*YOUR OBJECTIVE*
Throughout the records below, find each line holding "Tick" and copy it.

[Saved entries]
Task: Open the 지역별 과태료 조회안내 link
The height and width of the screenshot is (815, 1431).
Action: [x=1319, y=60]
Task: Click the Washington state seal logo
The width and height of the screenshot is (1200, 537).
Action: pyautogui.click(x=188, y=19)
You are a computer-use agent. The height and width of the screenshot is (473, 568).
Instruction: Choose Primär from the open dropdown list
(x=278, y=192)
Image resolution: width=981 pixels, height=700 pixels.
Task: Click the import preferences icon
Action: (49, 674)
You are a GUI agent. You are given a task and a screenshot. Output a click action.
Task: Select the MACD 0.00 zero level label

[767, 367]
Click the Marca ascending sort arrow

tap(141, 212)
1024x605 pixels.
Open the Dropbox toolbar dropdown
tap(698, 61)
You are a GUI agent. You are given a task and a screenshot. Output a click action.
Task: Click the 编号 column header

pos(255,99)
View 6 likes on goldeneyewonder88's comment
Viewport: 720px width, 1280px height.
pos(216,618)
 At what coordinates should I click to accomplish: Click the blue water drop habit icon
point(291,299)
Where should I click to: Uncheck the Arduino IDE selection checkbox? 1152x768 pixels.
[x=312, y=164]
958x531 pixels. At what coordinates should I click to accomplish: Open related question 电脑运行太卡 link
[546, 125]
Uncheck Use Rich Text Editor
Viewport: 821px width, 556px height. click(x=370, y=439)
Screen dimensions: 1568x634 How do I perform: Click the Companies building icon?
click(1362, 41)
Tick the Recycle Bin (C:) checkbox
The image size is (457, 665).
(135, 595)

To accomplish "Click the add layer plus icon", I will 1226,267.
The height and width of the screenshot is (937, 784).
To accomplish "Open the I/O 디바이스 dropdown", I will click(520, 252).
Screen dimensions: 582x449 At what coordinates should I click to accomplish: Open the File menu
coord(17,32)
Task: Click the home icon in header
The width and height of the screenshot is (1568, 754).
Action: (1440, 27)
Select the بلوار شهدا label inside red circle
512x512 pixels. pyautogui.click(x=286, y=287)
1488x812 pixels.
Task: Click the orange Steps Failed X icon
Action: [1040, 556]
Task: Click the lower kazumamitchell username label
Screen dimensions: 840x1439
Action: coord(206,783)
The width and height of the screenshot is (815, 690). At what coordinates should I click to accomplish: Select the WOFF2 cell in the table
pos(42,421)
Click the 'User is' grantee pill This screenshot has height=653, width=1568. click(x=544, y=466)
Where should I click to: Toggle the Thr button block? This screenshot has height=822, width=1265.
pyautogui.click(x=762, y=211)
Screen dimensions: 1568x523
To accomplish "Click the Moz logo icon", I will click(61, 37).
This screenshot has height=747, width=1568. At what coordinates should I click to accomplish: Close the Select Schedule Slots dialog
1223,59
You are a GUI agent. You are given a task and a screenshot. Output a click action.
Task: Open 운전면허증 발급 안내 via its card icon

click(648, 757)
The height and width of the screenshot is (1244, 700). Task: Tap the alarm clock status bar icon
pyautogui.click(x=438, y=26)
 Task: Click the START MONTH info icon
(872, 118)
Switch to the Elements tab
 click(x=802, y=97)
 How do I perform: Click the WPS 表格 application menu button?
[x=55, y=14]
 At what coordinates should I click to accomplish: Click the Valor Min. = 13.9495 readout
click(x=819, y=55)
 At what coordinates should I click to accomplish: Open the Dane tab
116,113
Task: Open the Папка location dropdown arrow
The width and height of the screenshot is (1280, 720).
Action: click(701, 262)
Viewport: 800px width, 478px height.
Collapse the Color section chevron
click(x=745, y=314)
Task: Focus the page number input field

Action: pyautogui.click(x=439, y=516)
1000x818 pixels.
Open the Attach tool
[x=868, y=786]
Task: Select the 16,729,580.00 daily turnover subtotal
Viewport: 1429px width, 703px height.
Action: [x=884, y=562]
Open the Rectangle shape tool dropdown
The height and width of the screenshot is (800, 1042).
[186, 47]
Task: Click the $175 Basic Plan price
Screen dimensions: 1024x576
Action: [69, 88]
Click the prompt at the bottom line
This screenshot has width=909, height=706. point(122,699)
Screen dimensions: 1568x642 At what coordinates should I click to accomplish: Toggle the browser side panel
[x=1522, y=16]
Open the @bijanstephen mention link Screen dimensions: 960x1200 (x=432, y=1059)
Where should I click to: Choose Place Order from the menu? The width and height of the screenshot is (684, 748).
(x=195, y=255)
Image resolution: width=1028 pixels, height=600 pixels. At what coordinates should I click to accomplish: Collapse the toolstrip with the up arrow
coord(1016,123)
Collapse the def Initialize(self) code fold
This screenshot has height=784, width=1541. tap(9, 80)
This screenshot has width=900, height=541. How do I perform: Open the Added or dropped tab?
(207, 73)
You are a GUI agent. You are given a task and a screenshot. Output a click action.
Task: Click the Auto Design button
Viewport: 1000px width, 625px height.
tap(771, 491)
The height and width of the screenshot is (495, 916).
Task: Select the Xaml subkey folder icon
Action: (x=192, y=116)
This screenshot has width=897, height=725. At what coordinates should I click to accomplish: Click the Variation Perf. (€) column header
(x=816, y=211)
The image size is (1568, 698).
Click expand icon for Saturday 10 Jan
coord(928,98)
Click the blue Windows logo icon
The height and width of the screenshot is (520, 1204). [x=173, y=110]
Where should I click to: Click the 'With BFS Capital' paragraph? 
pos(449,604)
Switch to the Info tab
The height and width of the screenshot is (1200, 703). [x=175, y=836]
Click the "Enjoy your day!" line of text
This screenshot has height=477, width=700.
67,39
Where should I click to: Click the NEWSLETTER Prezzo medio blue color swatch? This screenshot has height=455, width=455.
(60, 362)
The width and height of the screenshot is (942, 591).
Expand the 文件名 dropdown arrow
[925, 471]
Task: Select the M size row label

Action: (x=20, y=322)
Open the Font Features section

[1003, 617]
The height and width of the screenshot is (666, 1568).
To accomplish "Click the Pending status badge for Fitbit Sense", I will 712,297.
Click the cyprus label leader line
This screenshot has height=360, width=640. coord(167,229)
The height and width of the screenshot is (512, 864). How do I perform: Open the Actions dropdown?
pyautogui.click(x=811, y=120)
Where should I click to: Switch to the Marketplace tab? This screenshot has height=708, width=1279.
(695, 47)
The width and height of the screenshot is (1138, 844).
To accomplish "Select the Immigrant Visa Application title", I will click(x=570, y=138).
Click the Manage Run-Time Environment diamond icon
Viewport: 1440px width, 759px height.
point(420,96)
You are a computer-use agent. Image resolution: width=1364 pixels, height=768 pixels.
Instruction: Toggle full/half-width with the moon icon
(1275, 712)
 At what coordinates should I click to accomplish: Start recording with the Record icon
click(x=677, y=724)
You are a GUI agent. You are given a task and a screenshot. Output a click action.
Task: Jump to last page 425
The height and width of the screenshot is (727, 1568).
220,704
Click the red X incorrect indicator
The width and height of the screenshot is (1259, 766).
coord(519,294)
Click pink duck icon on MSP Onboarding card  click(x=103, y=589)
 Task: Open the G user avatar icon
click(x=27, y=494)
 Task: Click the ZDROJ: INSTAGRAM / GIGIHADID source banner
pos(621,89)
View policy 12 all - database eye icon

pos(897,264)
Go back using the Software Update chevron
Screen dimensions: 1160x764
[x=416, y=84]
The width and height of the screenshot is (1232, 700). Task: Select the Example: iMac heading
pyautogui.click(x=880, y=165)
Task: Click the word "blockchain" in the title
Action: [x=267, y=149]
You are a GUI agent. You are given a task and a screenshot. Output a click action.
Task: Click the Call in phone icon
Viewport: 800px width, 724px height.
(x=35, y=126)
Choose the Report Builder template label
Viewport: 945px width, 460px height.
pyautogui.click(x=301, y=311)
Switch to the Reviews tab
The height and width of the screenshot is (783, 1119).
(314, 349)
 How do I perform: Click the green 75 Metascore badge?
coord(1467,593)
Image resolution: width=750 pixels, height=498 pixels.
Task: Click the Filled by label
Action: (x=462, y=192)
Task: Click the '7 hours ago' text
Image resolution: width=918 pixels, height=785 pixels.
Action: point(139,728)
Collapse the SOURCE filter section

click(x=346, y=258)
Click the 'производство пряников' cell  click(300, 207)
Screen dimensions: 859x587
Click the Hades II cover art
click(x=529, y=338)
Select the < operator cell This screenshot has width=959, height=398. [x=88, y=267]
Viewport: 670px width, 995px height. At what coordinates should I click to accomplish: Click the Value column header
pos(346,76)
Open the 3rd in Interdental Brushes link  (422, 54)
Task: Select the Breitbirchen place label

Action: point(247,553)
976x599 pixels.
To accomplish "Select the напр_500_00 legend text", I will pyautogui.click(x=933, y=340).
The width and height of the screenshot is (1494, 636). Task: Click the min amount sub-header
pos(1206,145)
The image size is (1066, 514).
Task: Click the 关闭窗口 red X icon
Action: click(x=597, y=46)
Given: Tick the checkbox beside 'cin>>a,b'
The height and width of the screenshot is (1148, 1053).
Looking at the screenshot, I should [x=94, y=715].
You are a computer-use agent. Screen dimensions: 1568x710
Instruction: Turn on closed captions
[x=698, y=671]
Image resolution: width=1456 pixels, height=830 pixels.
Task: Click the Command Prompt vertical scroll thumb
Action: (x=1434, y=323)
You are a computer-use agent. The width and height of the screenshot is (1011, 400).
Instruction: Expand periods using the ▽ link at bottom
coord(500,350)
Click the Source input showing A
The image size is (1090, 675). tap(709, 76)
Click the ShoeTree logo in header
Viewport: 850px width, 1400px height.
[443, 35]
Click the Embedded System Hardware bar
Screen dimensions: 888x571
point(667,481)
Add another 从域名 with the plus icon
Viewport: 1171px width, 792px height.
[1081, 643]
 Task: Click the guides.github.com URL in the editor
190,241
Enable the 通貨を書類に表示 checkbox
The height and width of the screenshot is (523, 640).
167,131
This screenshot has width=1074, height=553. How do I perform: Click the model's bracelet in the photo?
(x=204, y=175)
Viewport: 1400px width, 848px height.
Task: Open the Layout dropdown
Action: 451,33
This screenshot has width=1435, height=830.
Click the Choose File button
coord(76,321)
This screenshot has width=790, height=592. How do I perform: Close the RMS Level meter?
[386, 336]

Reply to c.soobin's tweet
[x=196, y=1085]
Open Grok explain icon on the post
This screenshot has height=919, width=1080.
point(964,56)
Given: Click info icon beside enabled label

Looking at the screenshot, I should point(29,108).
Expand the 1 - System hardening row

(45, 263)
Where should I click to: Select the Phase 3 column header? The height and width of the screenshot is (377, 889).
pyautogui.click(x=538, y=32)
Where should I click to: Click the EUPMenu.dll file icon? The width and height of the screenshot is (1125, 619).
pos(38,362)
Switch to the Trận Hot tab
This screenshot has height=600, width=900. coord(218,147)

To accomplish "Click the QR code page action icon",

*EXERCISE ANSWER*
Tick the Recycle Bin (C:) checkbox
Given: Tick the checkbox beside 'cin>>a,b'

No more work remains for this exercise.